Ziad Majed (زياد ماجد) is a Lebanese/French political researcher and university professor. He holds a PhD in political science from Sciences Po Paris, a master's degree in Arabic Literature and a BA in economics from the American University of Beirut.

== Career ==
He teaches Middle Eastern studies and International Relations at the American University of Paris and writes articles, papers and studies on reforms, democratic transitions, elections, civil society and citizenship published in Lebanon, Syria and the Arab region. International IDEA, the United Nations Development Program and other institutes, journals and newspapers in Paris, London, Washington DC, Berlin, Istanbul, Amsterdam and Beirut.

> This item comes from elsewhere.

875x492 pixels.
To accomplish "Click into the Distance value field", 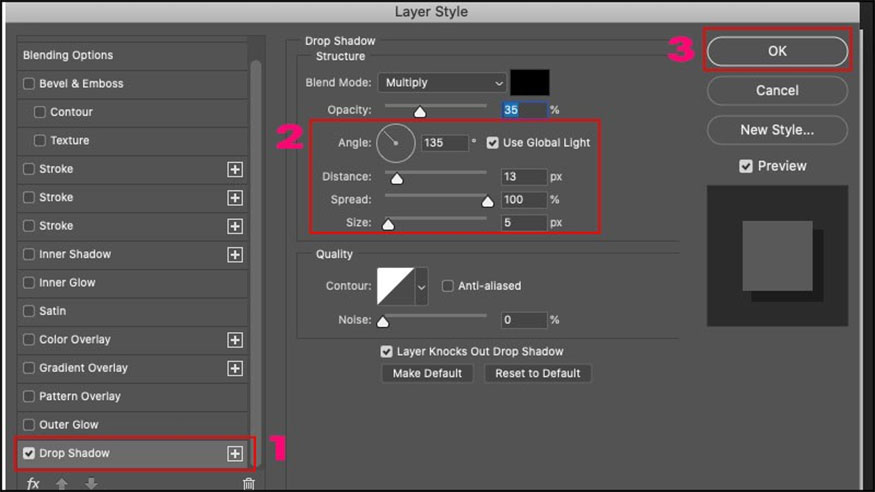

After working for 16 years at the Lebanese Red Cross, the Lebanese Center for Policy Studies (Beirut), the Institute for Democracy and Electoral Assistance (Stockholm), Internews (Beirut), he contributed in 2004 to the foundation of the Democratic Left Movement (along with the late Samir Kassir, Elias Khoury and many intellectuals, politicians, students and militants), and participated in the peaceful Independence Uprising in March 2005 against the Syrian regime's hegemony and political assassinations.

In 2006, he published On the Spring of Beirut, gathering texts and papers on Lebanese politics.

In 2007, he founded the Arab Network for the Study of Democracy with researchers from Morocco, Algeria, Tunisia, Egypt, Jordan, Lebanon, and Yemen.

In 2010, he published an essay analyzing Lebanese politics and its sectarian characteristics.

In 2014, he published Syria, the Orphan Revolution The books explore the situation in Syria and regional and international political dynamics related to the Syrian conflict. In 2021, an updated version was published in German.

In 2017, he published "Iran and its four Arab fronts".

In 2018, he co-authored Inside the mind of Bashar Al-Assad.

Ziad Majed lives in France, and regularly visits Lebanon and the Arab region to organize or attend political and cultural events.